Similarly, a Maryland court held in 2021 that a prosecutor could not be held personally accountable for withholding lab test results proving that a man jailed for allegedly flying with methamphetamines was in fact carrying only honey, just like he said. In both cases, prosecutors withheld the truth to serve their own interests, and they were never held to account for their violations.

Despite prosecutorial immunity’s fundamental flaw, there is only one carveout to this otherwise impervious protection: It does not shield prosecutors from being sued for actions that are not related to advocating for the prosecution, such as acting as an investigator or police detective. In other words, “the actions of a prosecutor are not absolutely immune merely because they are performed by a prosecutor.”

However, because the line between prosecutor and investigator can be difficult to identify and judges define prosecutorial conduct very broadly, this exception is rarely applied. And in the very few cases where courts do not grant prosecutorial immunity, prosecutors are afforded the additional protection of qualified immunity. This means that victims who overcome the steep hurdle of prosecutorial immunity must also show that the prosecutor’s behavior violated clearly established law before they will receive their day in court.
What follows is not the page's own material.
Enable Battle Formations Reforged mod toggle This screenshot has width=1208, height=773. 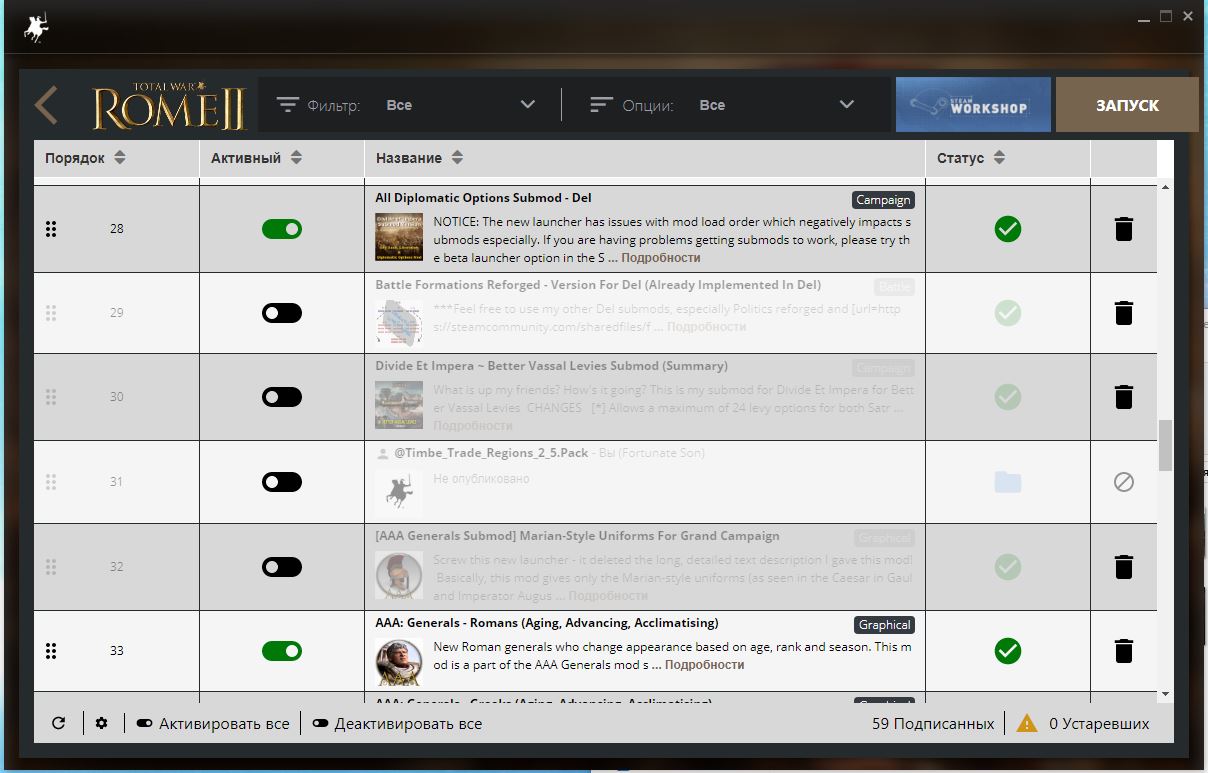282,313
SCOTUS decisions can be reversed and that needs to happen. What's happening is so bizarre that it's not even mentioned in that article which focuses on going after innocent people. In these case we have them choosing to do nothing and that should rise to "show that the prosecutor’s behavior violated clearly established law. Someone needs to start this process of a lawsuit and settle this bullshit. There are lots of people who have had family murdered and commie prosecutors let the perps walk.